* [SOURCE INFORMATION]:
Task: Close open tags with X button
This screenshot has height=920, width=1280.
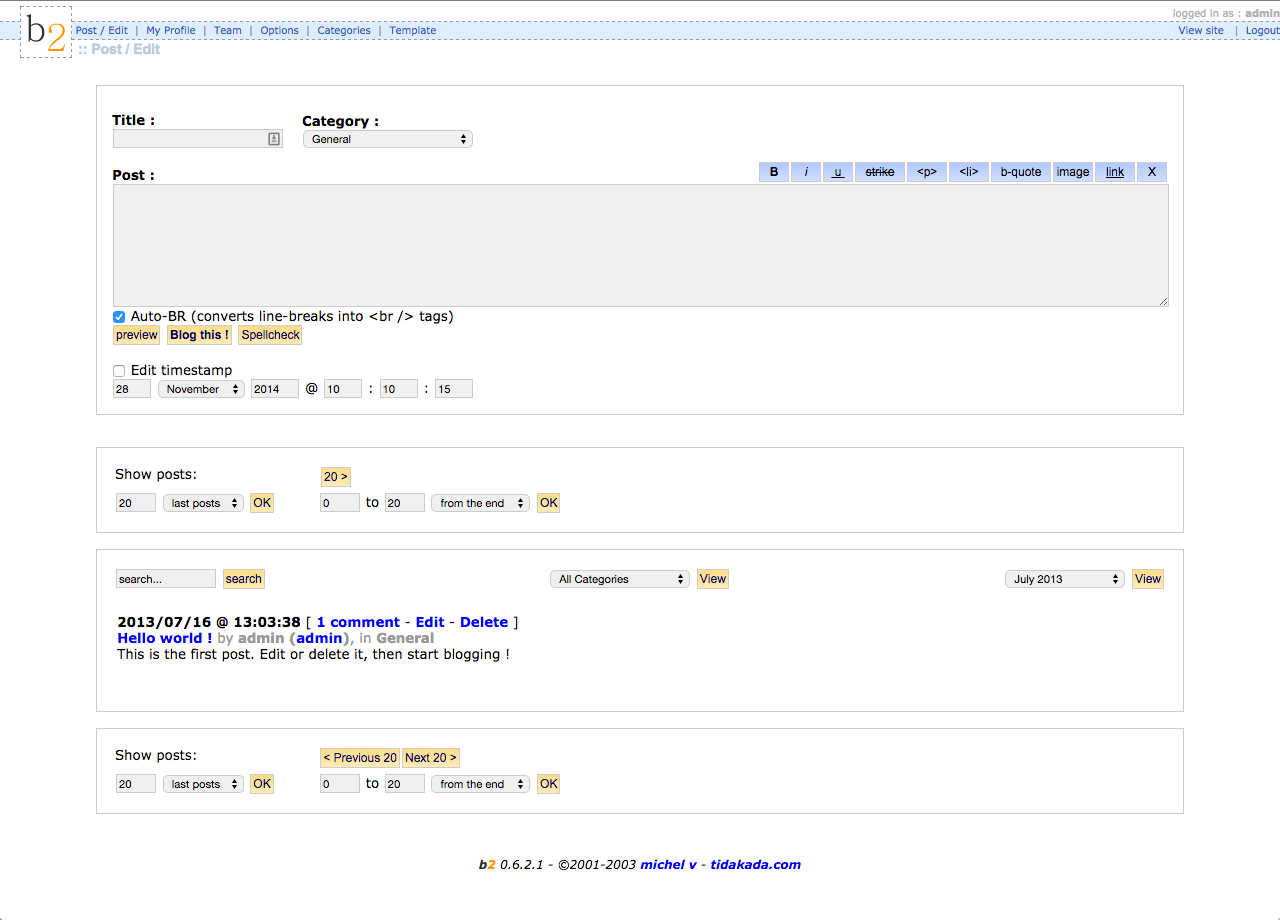Action: point(1152,172)
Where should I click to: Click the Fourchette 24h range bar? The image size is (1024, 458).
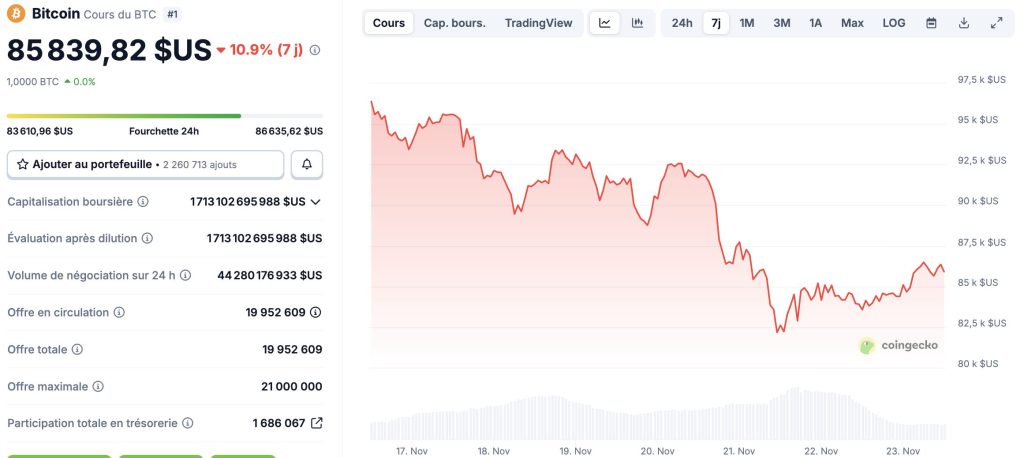[165, 116]
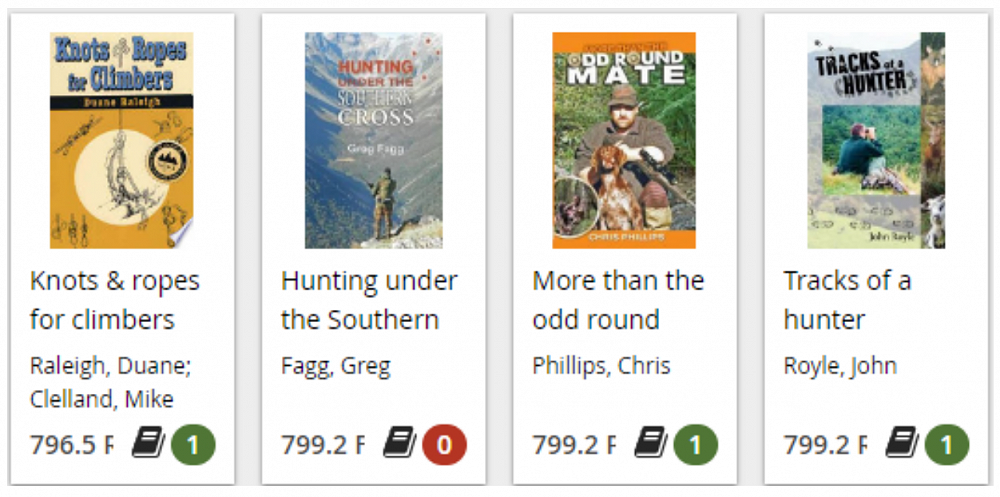This screenshot has width=1000, height=497.
Task: Click book icon on More than the odd round card
Action: [650, 443]
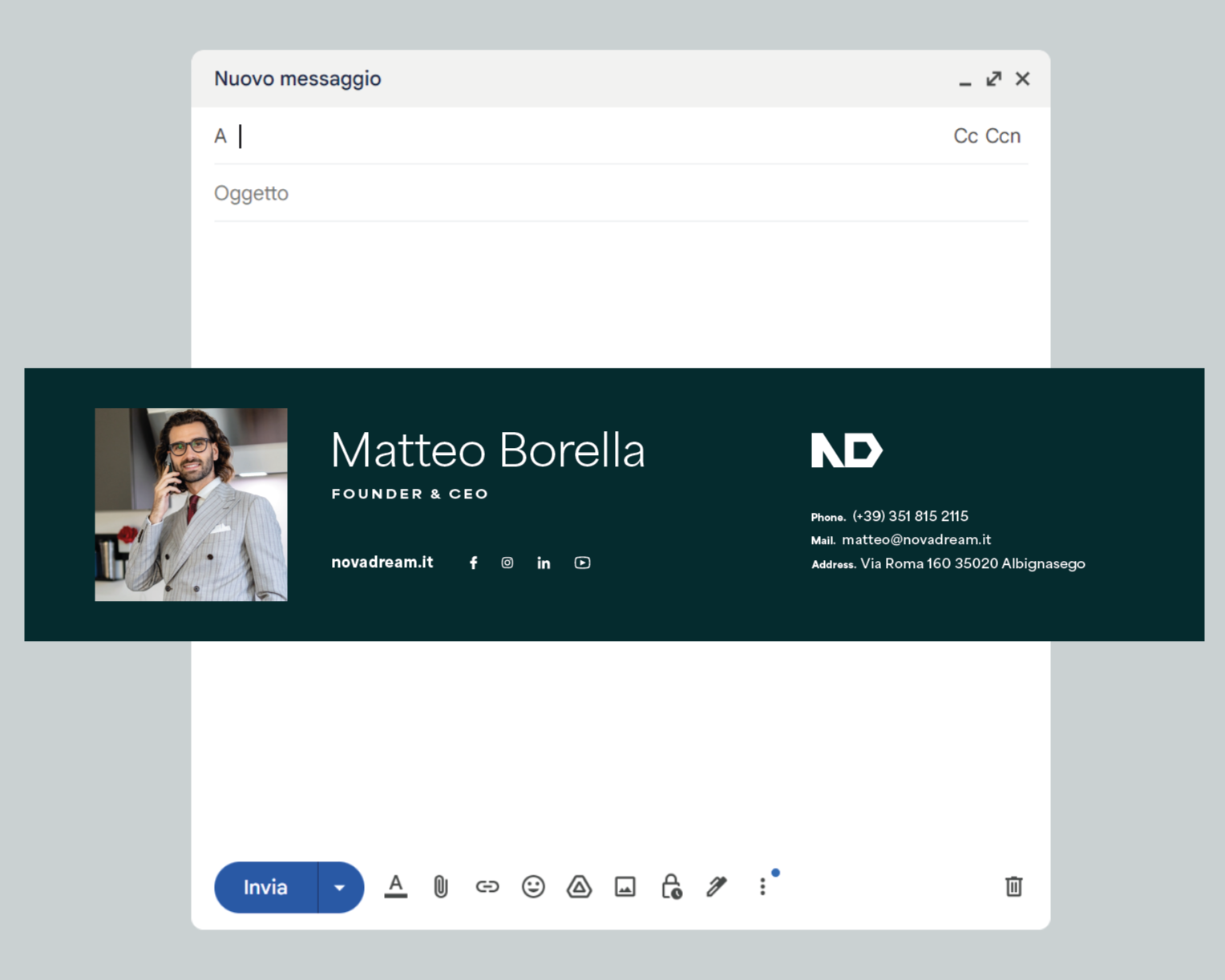Toggle confidential mode lock icon

tap(671, 886)
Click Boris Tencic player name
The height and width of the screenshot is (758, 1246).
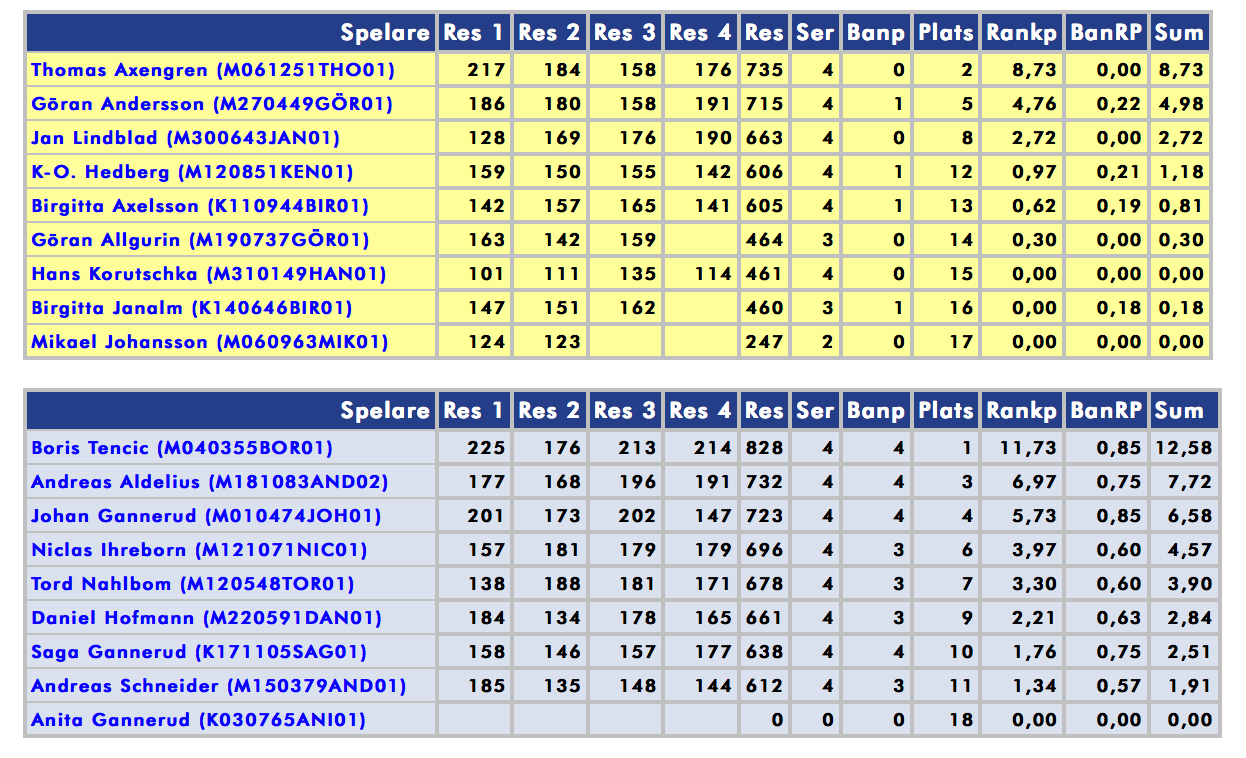pos(182,448)
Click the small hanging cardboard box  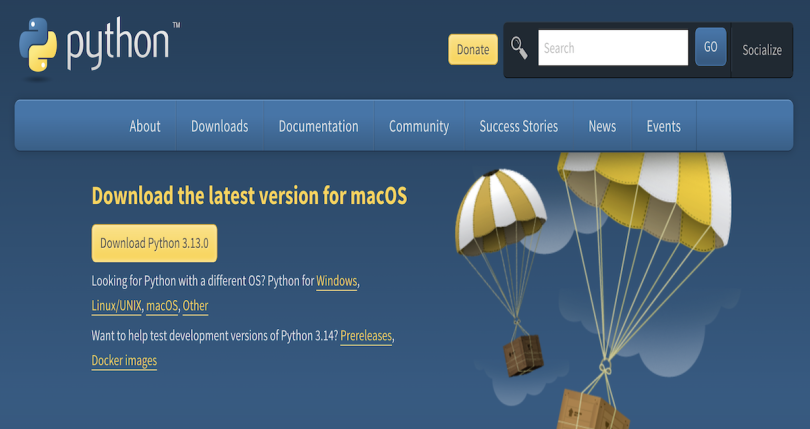point(522,355)
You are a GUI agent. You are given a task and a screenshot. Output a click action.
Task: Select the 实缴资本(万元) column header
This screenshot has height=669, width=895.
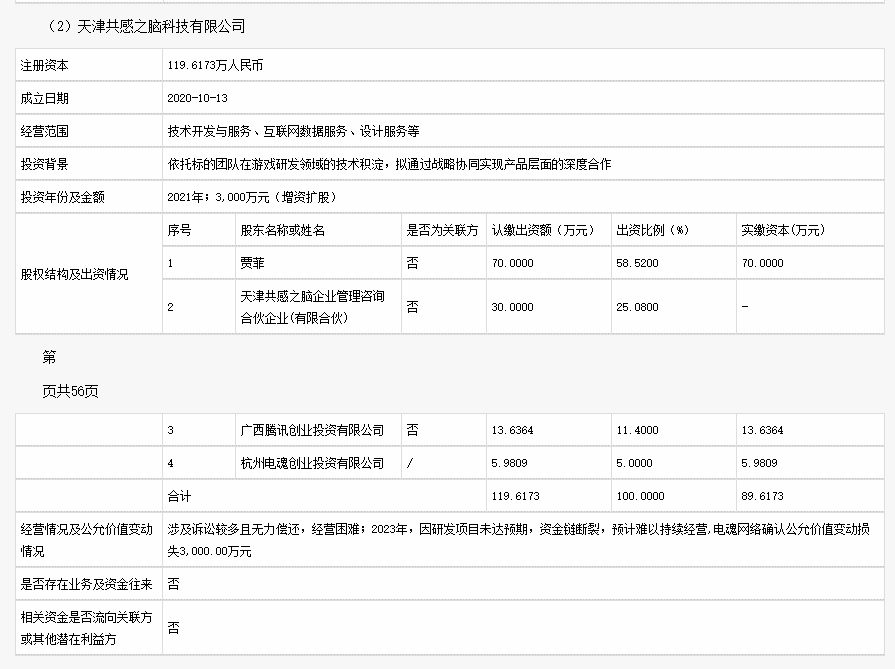pyautogui.click(x=783, y=230)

* [ABOUT THIS EXERCISE]: Repeat word for word the lines beginning at the one with "You are a GUI" and ending at the final line of the records above, both included, and no others. Leave the pictures out.

* [RESPONSE AREA]:
You are a GUI agent. You are given a task and a screenshot. Output a click action.
Task: Select the 实缴资本(万元) column header
This screenshot has height=669, width=895.
pyautogui.click(x=783, y=230)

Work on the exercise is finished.